28/06/06

Futebol

Caro Rui,

compreendo o que escreves, entendo os teus argumentos, percebo onde pretendes chegar. Concordo em quase tudo porque não posso discordar de um gosto pessoal. E, para dizer a verdade, também me escapa a razão da euforia patriótica que toma conta do país nestas alturas, principalmente desde o Europeu de há dois anos atrás. Quer dizer, sei porque aconteceu. Como me dizia um brasileiro no outro dia, Scolari conseguiu colocar um povo a amar a bandeira sem vergonha, conseguiu unir uma pátria em torno de um objectivo comum. Tinha de ser um brasileiro, de resto. O futebol é a alma do Brasil, o que melhor espelha as características de um povo. Parte desta identificação étnica foi trazida por Scolari quando fez o apelo às bandeiras há dois anos.

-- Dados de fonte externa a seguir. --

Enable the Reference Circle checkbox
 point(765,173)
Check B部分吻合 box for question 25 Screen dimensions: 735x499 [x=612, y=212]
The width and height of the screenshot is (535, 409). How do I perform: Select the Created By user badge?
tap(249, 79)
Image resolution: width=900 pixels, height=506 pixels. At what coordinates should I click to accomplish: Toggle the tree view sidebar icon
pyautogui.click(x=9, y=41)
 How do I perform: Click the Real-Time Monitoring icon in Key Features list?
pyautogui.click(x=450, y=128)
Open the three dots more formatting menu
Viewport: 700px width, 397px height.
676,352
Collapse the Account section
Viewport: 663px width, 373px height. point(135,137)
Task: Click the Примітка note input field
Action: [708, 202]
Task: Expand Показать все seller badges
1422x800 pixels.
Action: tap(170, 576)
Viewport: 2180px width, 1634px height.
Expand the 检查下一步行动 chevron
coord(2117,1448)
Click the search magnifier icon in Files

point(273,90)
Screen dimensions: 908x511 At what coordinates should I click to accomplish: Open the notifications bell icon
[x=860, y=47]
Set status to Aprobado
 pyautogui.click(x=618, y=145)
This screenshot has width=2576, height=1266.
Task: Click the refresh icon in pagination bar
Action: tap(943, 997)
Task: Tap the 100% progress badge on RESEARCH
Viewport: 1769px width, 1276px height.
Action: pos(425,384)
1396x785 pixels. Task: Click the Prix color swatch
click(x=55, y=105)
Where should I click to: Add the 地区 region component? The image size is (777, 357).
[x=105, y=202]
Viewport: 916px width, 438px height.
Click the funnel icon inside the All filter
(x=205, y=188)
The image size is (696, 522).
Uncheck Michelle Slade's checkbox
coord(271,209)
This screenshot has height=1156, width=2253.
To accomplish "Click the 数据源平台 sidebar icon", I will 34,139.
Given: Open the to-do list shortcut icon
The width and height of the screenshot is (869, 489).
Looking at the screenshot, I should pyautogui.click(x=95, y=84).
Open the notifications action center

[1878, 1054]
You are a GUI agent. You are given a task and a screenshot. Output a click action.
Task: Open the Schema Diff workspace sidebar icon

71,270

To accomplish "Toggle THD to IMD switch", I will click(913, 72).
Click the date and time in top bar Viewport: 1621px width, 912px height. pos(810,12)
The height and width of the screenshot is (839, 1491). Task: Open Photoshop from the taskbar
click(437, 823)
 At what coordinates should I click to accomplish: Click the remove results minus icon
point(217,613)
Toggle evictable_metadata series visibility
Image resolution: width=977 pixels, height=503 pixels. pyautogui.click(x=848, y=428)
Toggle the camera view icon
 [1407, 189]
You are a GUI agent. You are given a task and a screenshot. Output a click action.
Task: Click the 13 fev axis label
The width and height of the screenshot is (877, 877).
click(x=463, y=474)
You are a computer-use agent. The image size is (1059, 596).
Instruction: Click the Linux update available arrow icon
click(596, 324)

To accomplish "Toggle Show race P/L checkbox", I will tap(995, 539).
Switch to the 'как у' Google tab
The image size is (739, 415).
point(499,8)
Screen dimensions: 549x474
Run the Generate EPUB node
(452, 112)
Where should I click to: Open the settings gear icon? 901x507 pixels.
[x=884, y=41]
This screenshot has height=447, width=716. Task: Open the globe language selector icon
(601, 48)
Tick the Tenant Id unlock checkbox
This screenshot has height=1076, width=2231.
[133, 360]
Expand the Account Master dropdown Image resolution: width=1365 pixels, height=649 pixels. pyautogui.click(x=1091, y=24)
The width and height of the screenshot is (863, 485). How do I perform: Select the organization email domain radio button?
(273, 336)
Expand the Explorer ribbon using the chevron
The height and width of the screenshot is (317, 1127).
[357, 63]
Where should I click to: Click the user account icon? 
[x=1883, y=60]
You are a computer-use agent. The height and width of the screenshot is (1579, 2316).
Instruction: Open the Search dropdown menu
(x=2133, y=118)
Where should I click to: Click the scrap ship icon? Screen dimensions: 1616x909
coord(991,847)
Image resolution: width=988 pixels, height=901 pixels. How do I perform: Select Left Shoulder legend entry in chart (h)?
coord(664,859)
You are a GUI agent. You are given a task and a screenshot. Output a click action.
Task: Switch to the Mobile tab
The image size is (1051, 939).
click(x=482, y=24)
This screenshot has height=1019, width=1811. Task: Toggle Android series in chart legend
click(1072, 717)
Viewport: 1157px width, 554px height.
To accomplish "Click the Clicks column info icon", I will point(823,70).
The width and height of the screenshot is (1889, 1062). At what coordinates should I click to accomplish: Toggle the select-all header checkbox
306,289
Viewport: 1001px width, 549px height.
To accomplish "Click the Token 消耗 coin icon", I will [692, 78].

Ajudou também o jargão guerreiro, o discurso motivador a funcionar junto dos jogadores e ao mesmo tempo a estender-se ao resto do país, esse eterno animal arrastando o focinho pelo chão, na lama da crise duradoura. Por isso vemos seres humanos absolutamente normais durante o resto do ano, gente que nem olha para a televisão quando dá bola, cidadãos sem clube, maus chefes de família e intelectuais tristes transformarem-se em selvagens, belos e sentimentais, como escreveu Javier Marias, durante o tempo que dura o Mundial. E, cúmulo do cúmulo, as mulheres, de olhar fixo nas pernas dos jogadores a emocionar-se ao lado do namorado, do marido, retirando ao homem a possibilidade de este usufruir de um dos poucos gestos permitidos pelo tabu sexual: o abraço ao companheiro do lado aquando do golo. Elas não percebem nada, é verdade, mas dão beleza a um desporto de brutos - reveja-se o Portugal-Holanda. Para dizer a verdade, os únicos que não conseguem aceitar a onda de alegria são os adeptos ferrenhos dos clubes, portistas à cabeça, os coitados que sofrem com os penosos jogos do campeonato nacional e discutem ad absurdum as minudências de cada jornada; já ouvi dizer, da boca de um benfiquista, que a selecção é nada, discorrendo de seguida sobre a meia equipa encarnada que não foi convocada por Scolari e sobre as razões porque Simão e Petit devem jogar em vez de Costinha e Ronaldo. Não ligo, apesar do meu confesso benfiquismo.
Podemos discutir: não existe uma parolice nesta euforia em torno da selecção? Claro que sim, é como as sardinhas e Fátima e os santos e a javardice dos pedreiros quando passam raparigas nas ruas. Mas existe também um sentimento único de pertença a qualquer coisa que quase sempre parece intangível. Ter orgulho do país onde nascemos, e mesmo sabendo que isto é um facto acidental, ajuda-nos a firmar raizes no mundo. Ninguém quer ser apátrida, como ninguém deseja ficar órfão. Ama-se a pátria como se ama a família a que se pertence: por uma fatalidade e por renúncia à nossa natureza mais profunda - o egoísmo. Aprender a aceitar este amor burro torna-nos seres sociais, mais em paz com todas as contrariedades e incongruências que a vida tem para nos oferecer.
Mas o que isto tudo tem que ver com futebol? Absolutamente nada. Ninguém te pode convencer a gostar do jogo. A estética do desporto, que nada tem a ver com a clubite aguda ou o patriotismo passageiro, é inexplicável. Podia falar aqui do rigor dos passes de Deco, da vertigem das fintas de Ronaldo, da força admirável de Figo enquanto jogador e pessoa, da emoção que é ver Miguel pegar na bola cortando um passe para Robben e desatar a correr por ali fora, como se não houvesse amanhã, em direcção à baliza adversária, e no final, oh, beleza suprema, falhar o golo. Podia descrever cada pormenor que foi estudado antes pelos jogadores a ser aplicado em campo, ou então ver tudo de pernas para o ar, a desordem total, e ainda assim esperar a qualquer momento um sprint de Simão, um drible para o meio, aquele disparo que sempre se espera quando Simão finta para o interior do campo, porque o jogo é caos que nasce da ordem do treinador. E que volta ser ordem apenas na repetição televisiva. Quando tudo corre bem - isto é, quando a nossa equipa ganha - os defeitos e o sofrimento desaparecem do passado, como se nunca tivessem existido. Semelhante à guerra? Supera-a, porque nenhum combate é real, tudo é simbólico, saído da imaginação de quem joga e manda jogar. Perfeito como a Arte. Arte.